AI-ACCELERATED DRUG DISCOVERY
Available from Reaxense
This protein is integrated into the Receptor.AI ecosystem as a prospective target with high therapeutic potential. We performed a comprehensive characterization of Rac GTPase-activating protein 1 including:
1. LLM-powered literature research
Our custom-tailored LLM extracted and formalized all relevant information about the protein from a large set of structured and unstructured data sources and stored it in the form of a Knowledge Graph. This comprehensive analysis allowed us to gain insight into Rac GTPase-activating protein 1 therapeutic significance, existing small molecule ligands, relevant off-targets, and protein-protein interactions.
Fig. 1. Preliminary target research workflow
2. AI-Driven Conformational Ensemble Generation
Starting from the initial protein structure, we employed advanced AI algorithms to predict alternative functional states of Rac GTPase-activating protein 1, including large-scale conformational changes along "soft" collective coordinates. Through molecular simulations with AI-enhanced sampling and trajectory clustering, we explored the broad conformational space of the protein and identified its representative structures. Utilizing diffusion-based AI models and active learning AutoML, we generated a statistically robust ensemble of equilibrium protein conformations that capture the receptor's full dynamic behavior, providing a robust foundation for accurate structure-based drug design.

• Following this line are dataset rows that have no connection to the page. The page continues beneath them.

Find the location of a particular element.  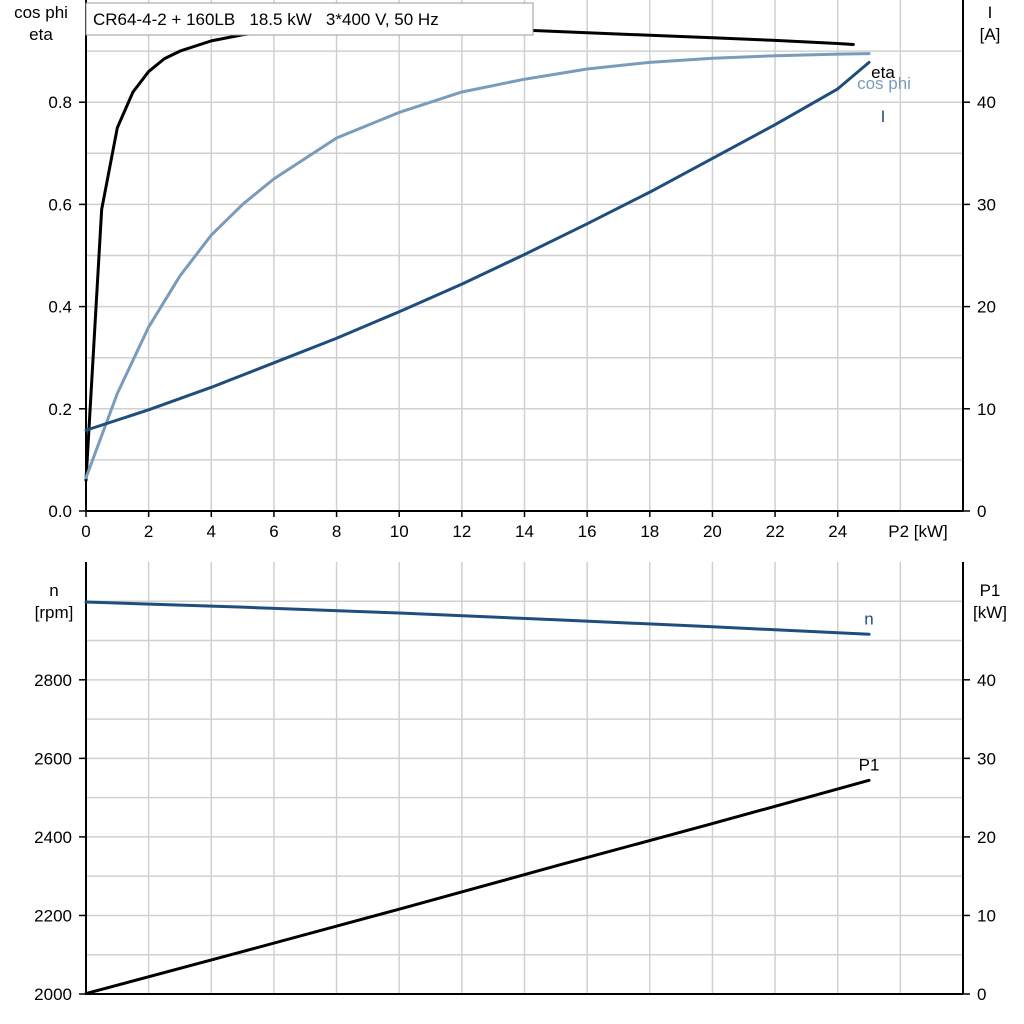

top-left-axis-label: cos phi is located at coordinates (41, 12).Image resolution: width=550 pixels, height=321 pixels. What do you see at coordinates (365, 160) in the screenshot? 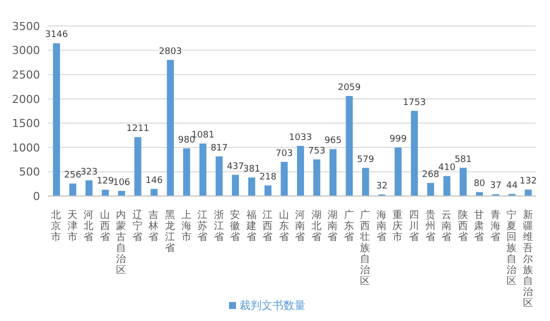
I see `data-label: 579` at bounding box center [365, 160].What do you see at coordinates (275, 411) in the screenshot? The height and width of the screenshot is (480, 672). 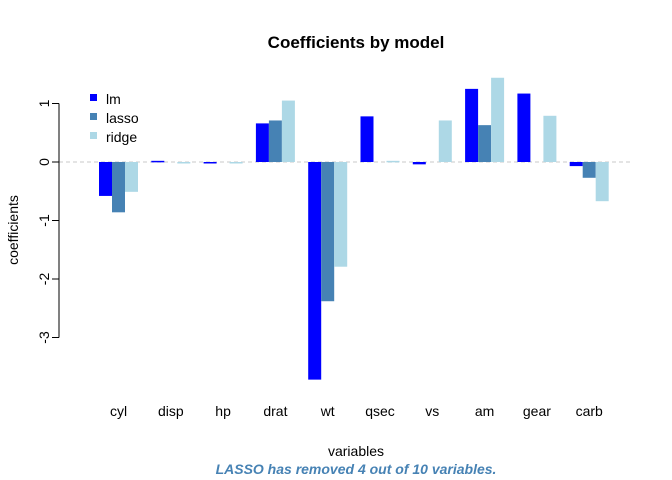 I see `x-tick-label-drat: drat` at bounding box center [275, 411].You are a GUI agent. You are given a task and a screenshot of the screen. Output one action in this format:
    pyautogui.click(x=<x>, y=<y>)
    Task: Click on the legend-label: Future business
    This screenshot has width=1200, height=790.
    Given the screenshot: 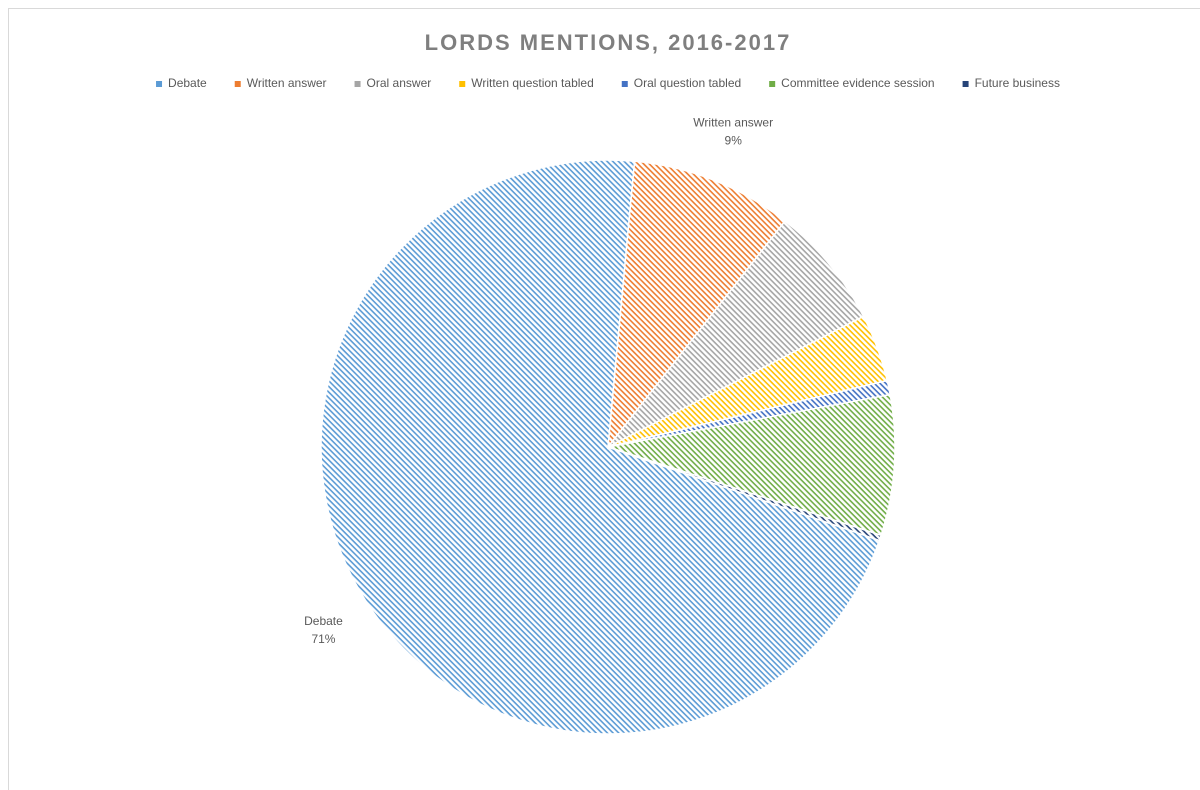 What is the action you would take?
    pyautogui.click(x=1018, y=83)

Fig. 2. AI-powered molecular dynamics simulations workflow
3. Binding pockets identification and characterization
We employed the AI-based pocket prediction module to discover orthosteric, allosteric, hidden, and cryptic binding pockets on the protein’s surface. Our technique integrates the LLM-driven literature search and structure-aware ensemble-based pocket detection algorithm that utilizes previously established protein dynamics. Tentative pockets are then subject to AI scoring and ranking with simultaneous detection of false positives. In the final step, the AI model assesses the druggability of each pocket enabling a comprehensive selection of the most promising pockets for further targeting.
Fig. 3. AI-based binding pocket detection workflow
4. AI-Powered Virtual Screening
Our ecosystem is equipped to perform AI-driven virtual screening on Rac GTPase-activating protein 1. With access to a vast chemical space and cutting-edge AI docking algorithms, we can rapidly and reliably predict the most promising, novel, diverse, potent, and safe small molecule ligands of Rac GTPase-activating protein 1. This approach allows us to achieve an excellent hit rate and to identify compounds ready for advanced lead discovery and optimization.
Fig. 4. The screening workflow of Receptor.AI
Receptor.AI, in partnership with Reaxense, developed a next-generation technology for on-demand focused library design to enable extensive target exploration.
The focused library for Rac GTPase-activating protein 1 includes a list of the most effective modulators, each annotated with 38 ADME-Tox and 32 physicochemical and drug-likeness parameters. Furthermore, each compound is shown with its optimal docking poses, affinity scores, and activity scores, offering a detailed summary.
Rac GTPase-activating protein 1
partner:
Reaxense
upacc:
Q9H0H5
UPID:
RGAP1_HUMAN
Alternative names:
Male germ cell RacGap; Protein CYK4 homolog
Alternative UPACC:
Q9H0H5; Q6PJ26; Q9NWN2; Q9P250; Q9P2W2
Background:
Rac GTPase-activating protein 1, also known as Male germ cell RacGap and Protein CYK4 homolog, plays a pivotal role in cell cycle cytokinesis, erythropoiesis, and the regulation of cell growth and differentiation. It is a key component of the centralspindlin complex, essential for myosin contractile ring formation and proper attachment of the midbody during cytokinesis. Its GAP activity towards CDC42 and RAC1, and to a lesser extent RHOA, underscores its significance in various cellular processes.
Therapeutic significance:
The involvement of Rac GTPase-activating protein 1 in congenital dyserythropoietic anemia, 3B, autosomal recessive, highlights its therapeutic potential. Understanding the role of this protein could open doors to novel therapeutic strategies targeting blood disorders and possibly other conditions related to its function in cell division and differentiation.